Javi II


Más o menos cuando tenía 24 años nos fuimos con mi hija de 6 a vivir a un departamento de la calle Coquimbo en el barrio Matta. Yo trabajaba de profe y la Javi estaba en primero básico. Por ese tiempo la jornada ya se había alargado (ella salía a las 4 y 30) así que todos los días llevaba en su termo un almuerzo que yo le preparaba. 

Por esa época estaba mucho peor relacionada que ahora con las labores de madre y dueña de casa, así que mis almuerzos tenían muy poco de gourmet; fideos blancos con vienesas, fideos con salsa de sobre y vienesas, arroz con vienesas, puré con vienesas y huevo frito y a veces unas hamburguesas que compraba en el almacén de la esquina. 

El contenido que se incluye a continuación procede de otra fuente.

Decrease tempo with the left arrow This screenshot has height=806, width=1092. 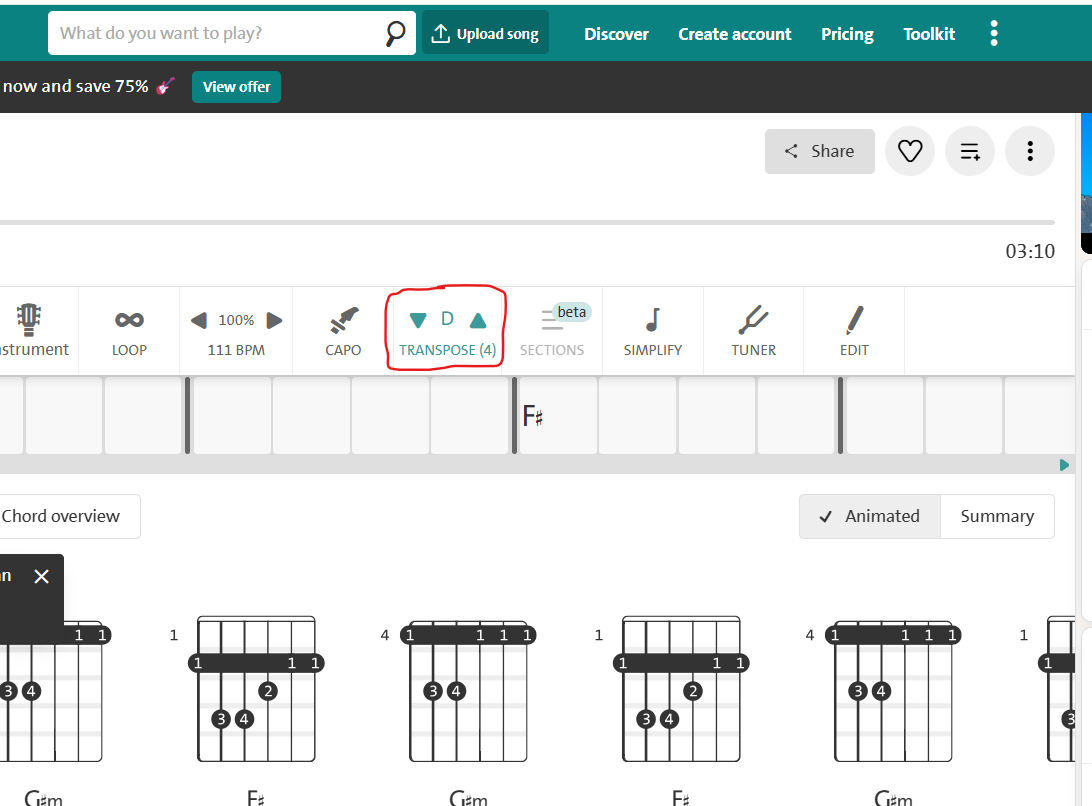[x=199, y=320]
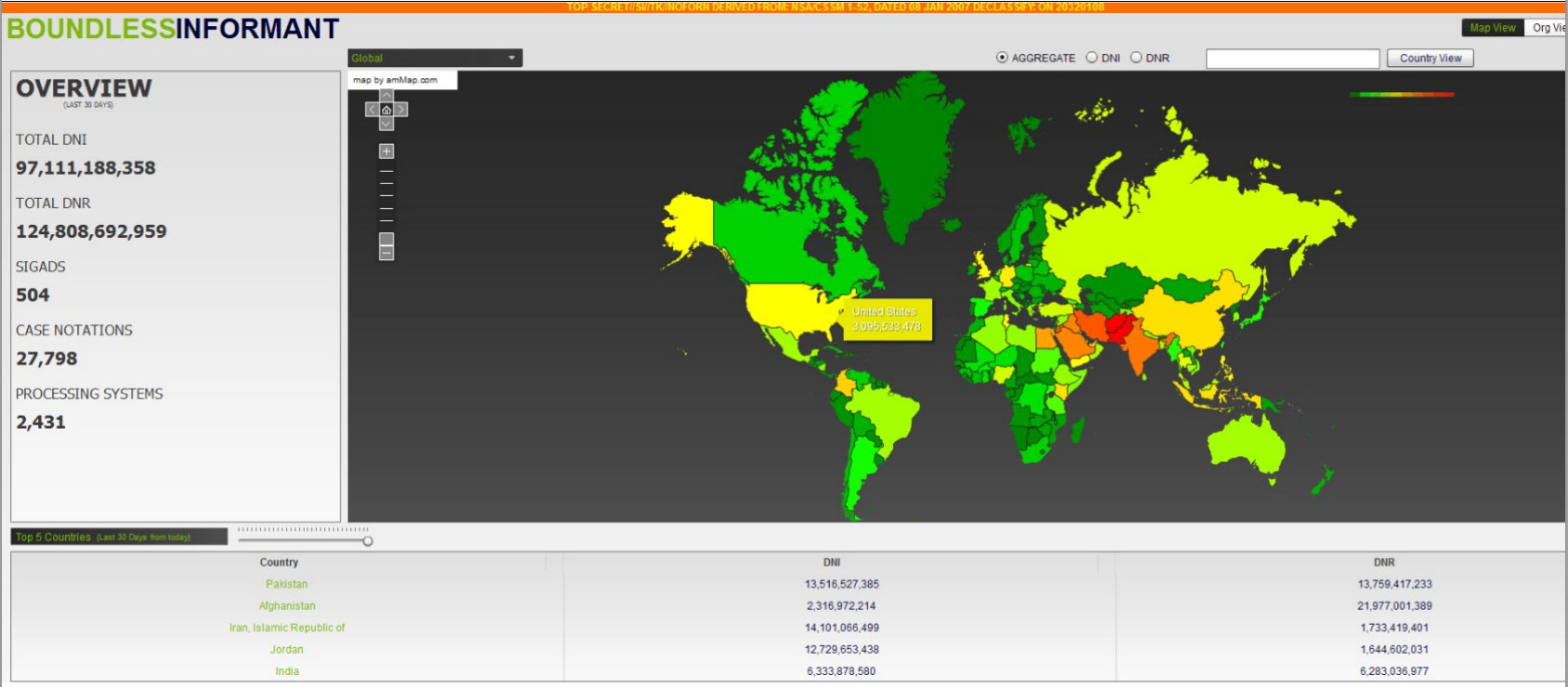Pan the map down with arrow

point(387,124)
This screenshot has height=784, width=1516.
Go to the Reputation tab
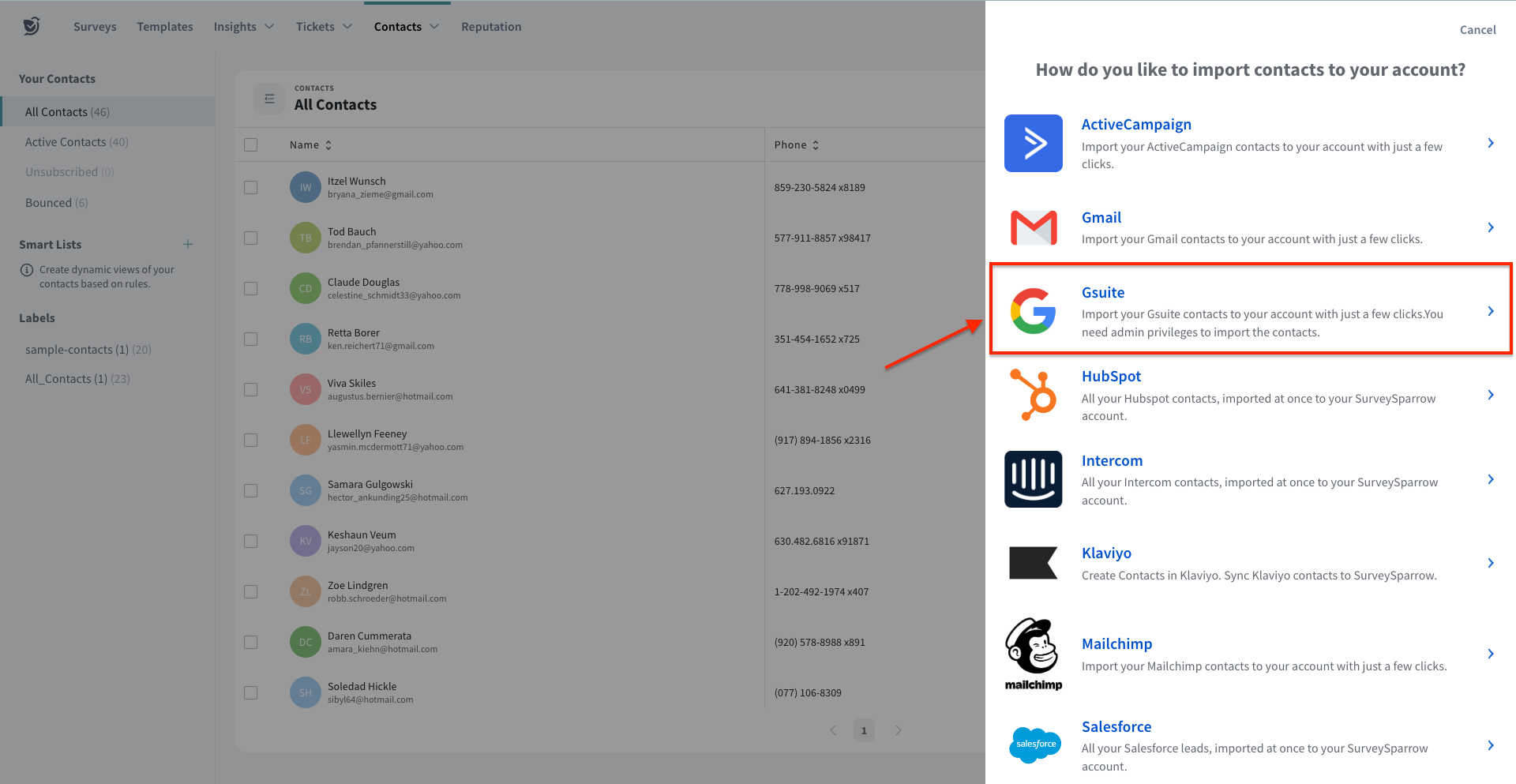(x=491, y=27)
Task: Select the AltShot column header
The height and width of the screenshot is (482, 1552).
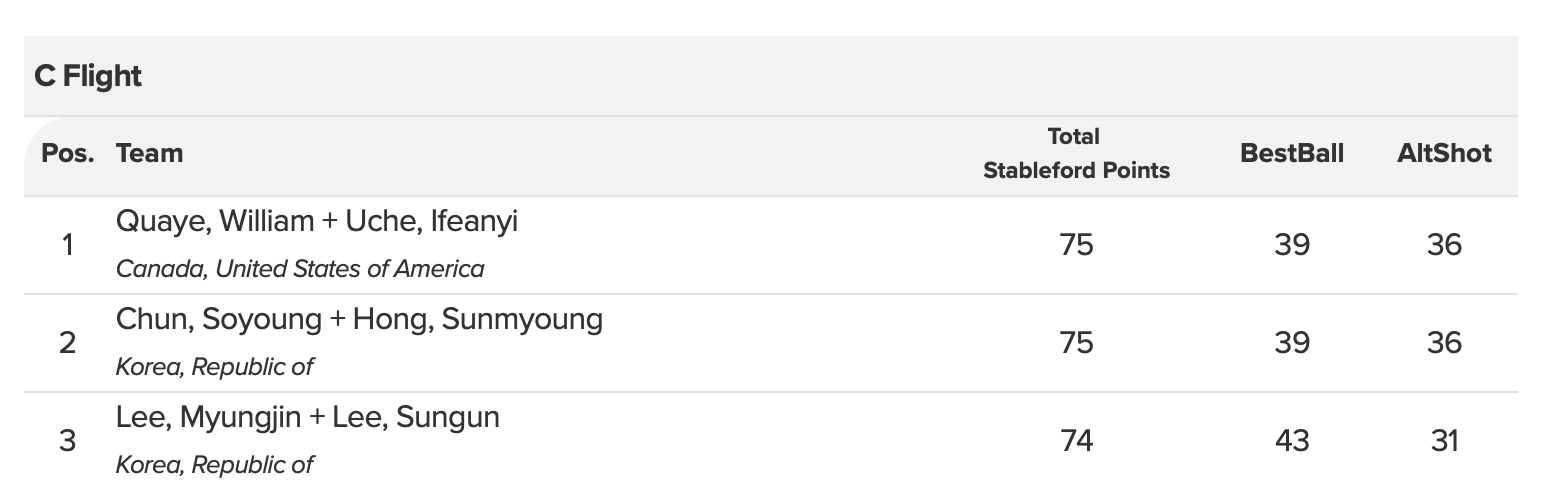Action: 1444,154

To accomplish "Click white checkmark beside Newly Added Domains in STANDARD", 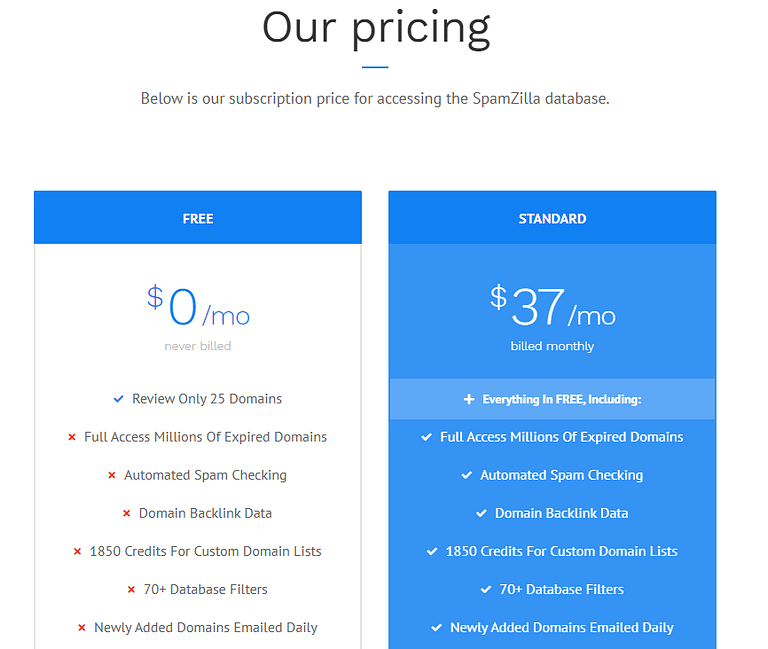I will pos(437,628).
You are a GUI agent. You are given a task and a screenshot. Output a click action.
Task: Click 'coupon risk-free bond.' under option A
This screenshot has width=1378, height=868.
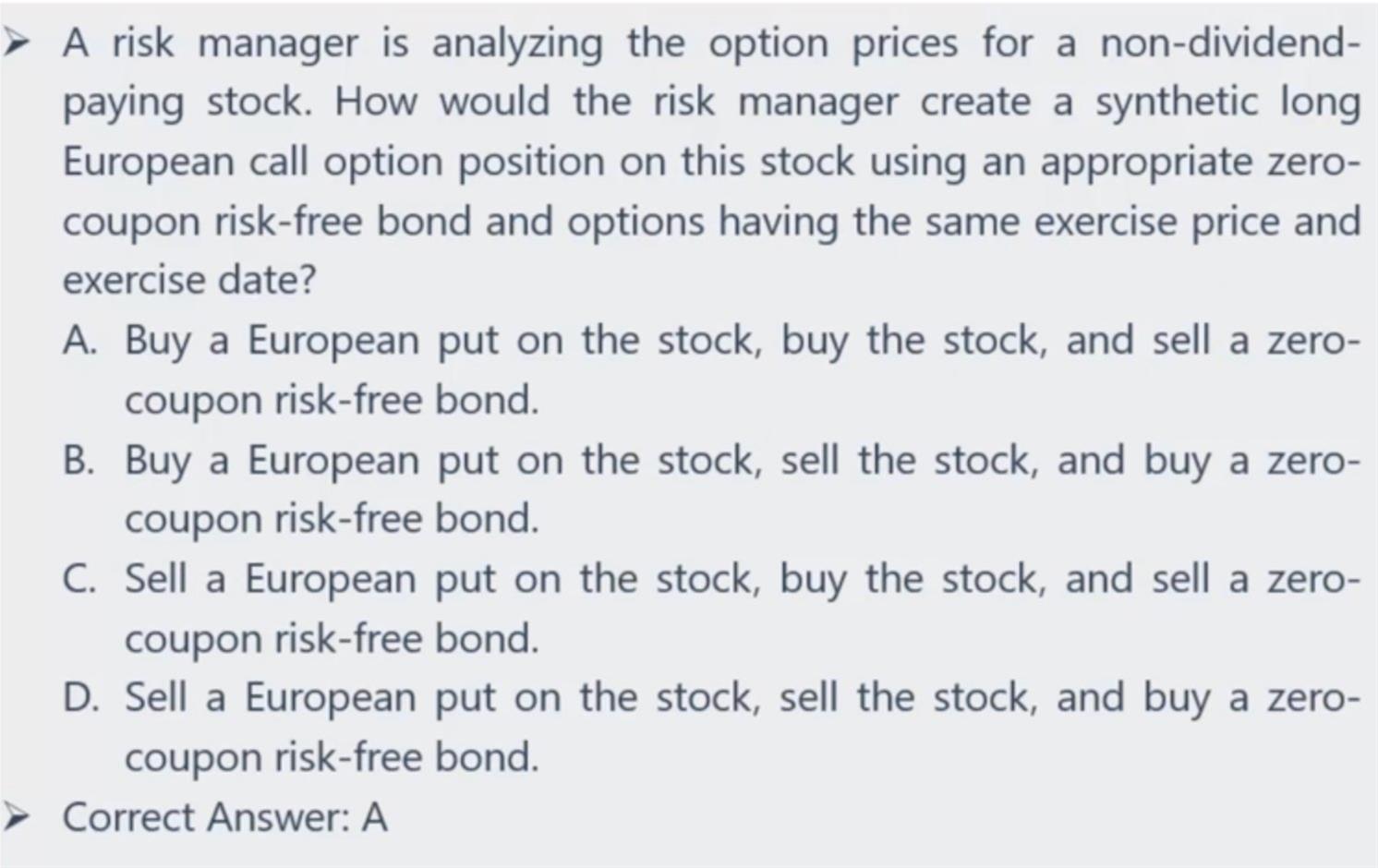point(332,401)
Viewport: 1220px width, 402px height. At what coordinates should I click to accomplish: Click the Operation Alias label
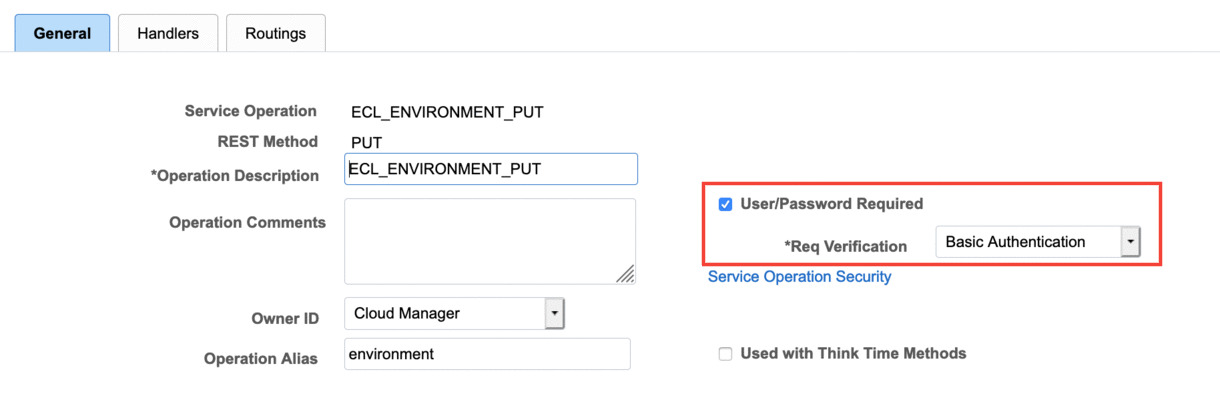point(260,358)

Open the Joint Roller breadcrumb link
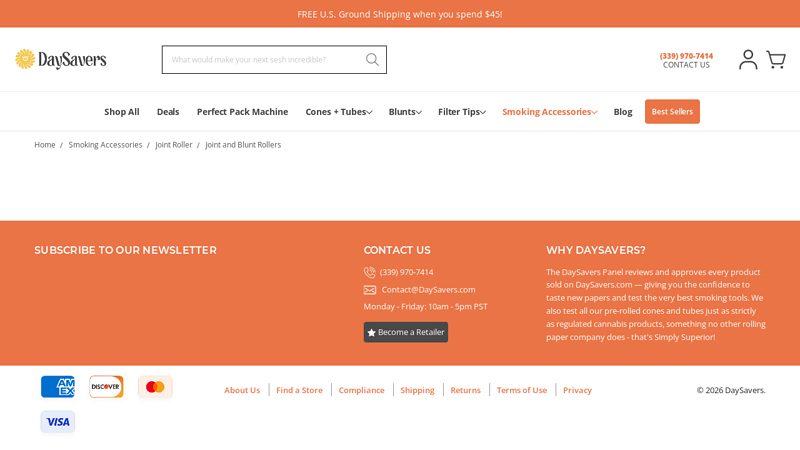point(174,145)
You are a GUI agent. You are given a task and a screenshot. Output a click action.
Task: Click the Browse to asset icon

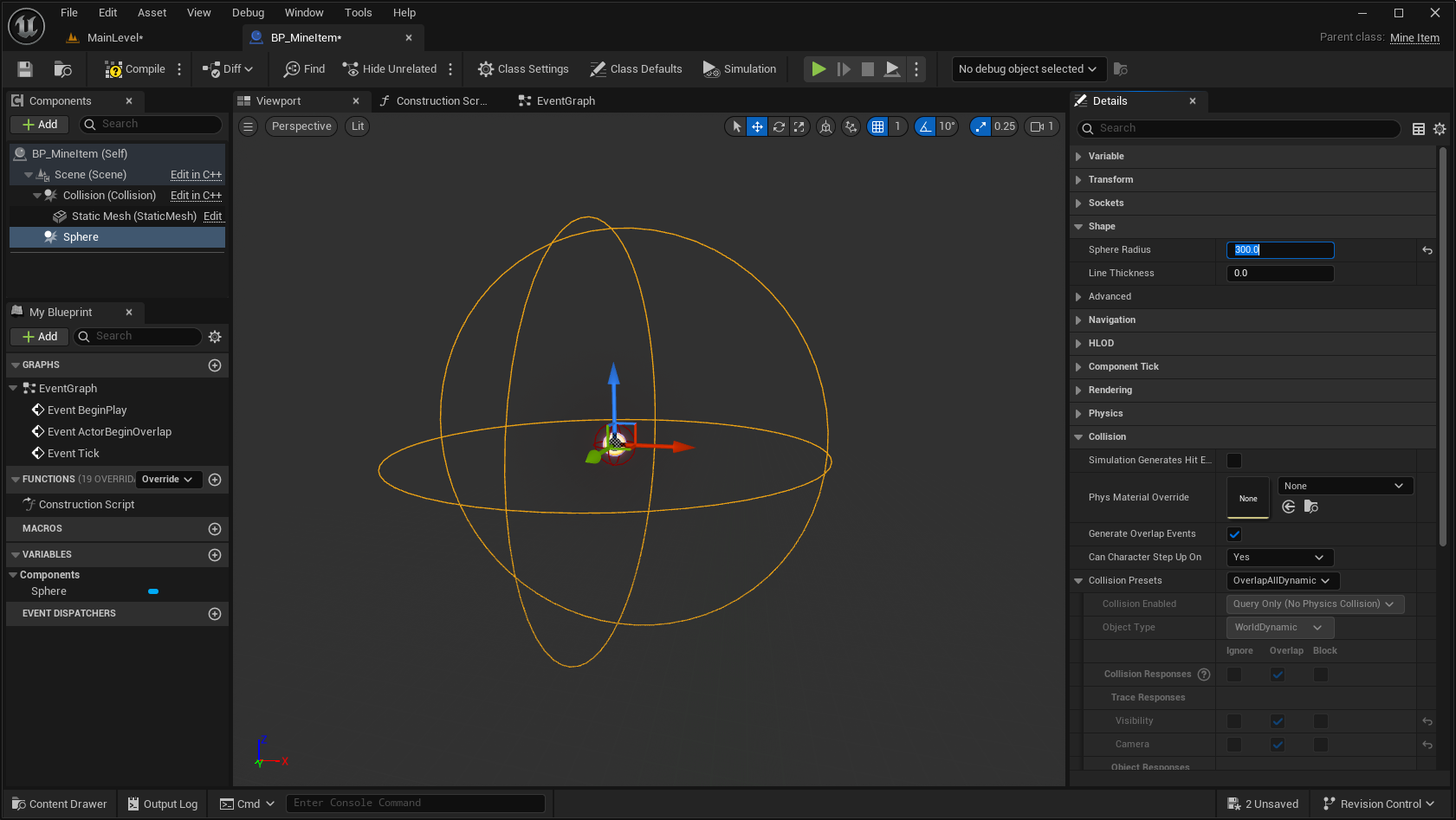pyautogui.click(x=62, y=69)
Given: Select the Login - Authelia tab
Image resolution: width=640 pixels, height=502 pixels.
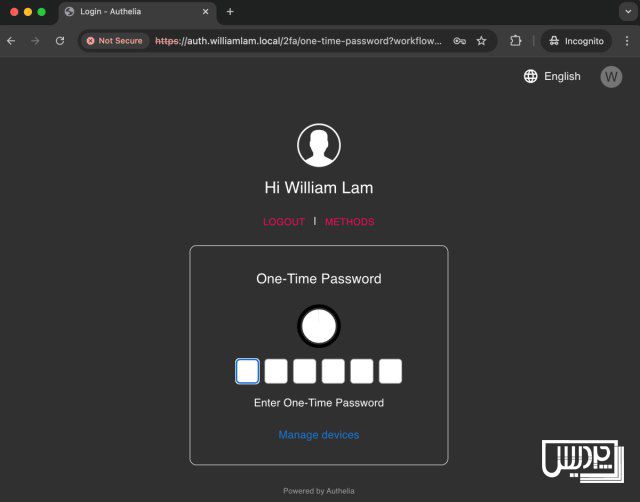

No es que tenga en baja consideración el menú en cuestión, sólo que ocupaba muy poco las verduras, las especias, las cebollas o el ajo. No tenía todavía en mi adn el concepto de sofrito, o de fuego lento, o de salsa con tomates frescos, o alguno de esos detalles rituales capaces de convertir cualquier plato en algo grato al paladar.

Y una de las cosas que recuerdo de esa época era cómo expresaba la Javi su disentimiento culinario: cada vez que no le gustaba la comida decía que estaba “asqueroso”. Cargaba las eses con ímpetu y cada sílaba iba cayendo en un dominó lapidario, una sentencia irrevocable, un veredicto que no aceptaba apelaciones.

La falta de vida y de sabor en su plato simplemente le parecía asqueroso y no se demoraba en expresarlo. Como toda madre en estado primitivo, yo me tomaba sus adjetivaciones como algo personal, pero desde alguna partícula un poco más sabia, sus opiniones me parecían tan limpias, tan desprovistas de buena costumbre, tan fuera de la vara normalizadora. La Javi decía lo que pensaba y si el almuerzo le parecía asqueroso, pues ahí estaban esas cuatro sílabas articulando el asunto.

Hace ya unos cuantos años de eso y la Javi sigue de algún modo mostrando esa misma sinceridad. Ya no dice que algo le parezca asqueroso y se ríe cuando se lo recuerdo. Pero guarda el mismo ímpetu silábico respecto de sus verdades. Además le gusta cocinar y afortunadamente en su adn habitan alegremente los preceptos de la buena cocina. Como de a poco empezaron a habitar también el mío.